- **Brief**
Copy out every entry, keeping each character the same.

- **Source records**
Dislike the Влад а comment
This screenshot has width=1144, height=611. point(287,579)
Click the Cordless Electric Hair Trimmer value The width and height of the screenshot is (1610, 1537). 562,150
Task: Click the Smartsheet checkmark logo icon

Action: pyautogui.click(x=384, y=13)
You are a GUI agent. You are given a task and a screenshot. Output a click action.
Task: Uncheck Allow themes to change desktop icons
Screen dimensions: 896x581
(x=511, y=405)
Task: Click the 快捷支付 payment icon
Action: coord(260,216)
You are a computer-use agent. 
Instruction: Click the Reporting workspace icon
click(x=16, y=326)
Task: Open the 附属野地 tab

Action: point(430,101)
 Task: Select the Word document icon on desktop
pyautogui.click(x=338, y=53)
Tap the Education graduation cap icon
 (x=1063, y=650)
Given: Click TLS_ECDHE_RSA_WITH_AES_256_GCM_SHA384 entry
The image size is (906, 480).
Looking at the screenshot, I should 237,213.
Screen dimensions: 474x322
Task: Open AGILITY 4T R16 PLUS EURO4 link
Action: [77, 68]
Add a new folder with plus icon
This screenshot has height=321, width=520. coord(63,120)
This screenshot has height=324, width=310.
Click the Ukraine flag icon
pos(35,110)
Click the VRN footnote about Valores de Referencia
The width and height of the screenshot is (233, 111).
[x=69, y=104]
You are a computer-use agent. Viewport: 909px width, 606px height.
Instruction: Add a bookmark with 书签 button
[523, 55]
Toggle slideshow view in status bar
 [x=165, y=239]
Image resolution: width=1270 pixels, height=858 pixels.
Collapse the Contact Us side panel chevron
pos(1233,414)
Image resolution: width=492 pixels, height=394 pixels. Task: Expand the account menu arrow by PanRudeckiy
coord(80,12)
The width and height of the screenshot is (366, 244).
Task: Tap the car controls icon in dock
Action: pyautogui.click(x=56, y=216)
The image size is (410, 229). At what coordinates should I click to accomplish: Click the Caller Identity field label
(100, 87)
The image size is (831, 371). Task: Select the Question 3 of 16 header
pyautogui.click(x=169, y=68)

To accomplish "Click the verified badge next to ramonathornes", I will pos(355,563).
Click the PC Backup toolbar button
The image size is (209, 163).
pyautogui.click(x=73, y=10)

- **Result of the exercise**
Dislike the Влад а comment
This screenshot has width=1144, height=611. point(287,579)
Click the Cordless Electric Hair Trimmer value The width and height of the screenshot is (1610, 1537). 562,150
Task: Click the Smartsheet checkmark logo icon

Action: pyautogui.click(x=384, y=13)
You are a GUI agent. You are given a task and a screenshot. Output a click action.
Task: Uncheck Allow themes to change desktop icons
Screen dimensions: 896x581
(x=511, y=405)
Task: Click the 快捷支付 payment icon
Action: coord(260,216)
You are a computer-use agent. 
Instruction: Click the Reporting workspace icon
click(x=16, y=326)
Task: Open the 附属野地 tab

Action: point(430,101)
 Task: Select the Word document icon on desktop
pyautogui.click(x=338, y=53)
Tap the Education graduation cap icon
 (x=1063, y=650)
Given: Click TLS_ECDHE_RSA_WITH_AES_256_GCM_SHA384 entry
The image size is (906, 480).
Looking at the screenshot, I should 237,213.
Screen dimensions: 474x322
Task: Open AGILITY 4T R16 PLUS EURO4 link
Action: [77, 68]
Add a new folder with plus icon
This screenshot has height=321, width=520. coord(63,120)
This screenshot has height=324, width=310.
Click the Ukraine flag icon
pos(35,110)
Click the VRN footnote about Valores de Referencia
The width and height of the screenshot is (233, 111).
[x=69, y=104]
You are a computer-use agent. Viewport: 909px width, 606px height.
Instruction: Add a bookmark with 书签 button
[523, 55]
Toggle slideshow view in status bar
 [x=165, y=239]
Image resolution: width=1270 pixels, height=858 pixels.
Collapse the Contact Us side panel chevron
pos(1233,414)
Image resolution: width=492 pixels, height=394 pixels. Task: Expand the account menu arrow by PanRudeckiy
coord(80,12)
The width and height of the screenshot is (366, 244).
Task: Tap the car controls icon in dock
Action: pyautogui.click(x=56, y=216)
The image size is (410, 229). At what coordinates should I click to accomplish: Click the Caller Identity field label
(100, 87)
The image size is (831, 371). Task: Select the Question 3 of 16 header
pyautogui.click(x=169, y=68)

To accomplish "Click the verified badge next to ramonathornes", I will pos(355,563).
Click the PC Backup toolbar button
The image size is (209, 163).
pyautogui.click(x=73, y=10)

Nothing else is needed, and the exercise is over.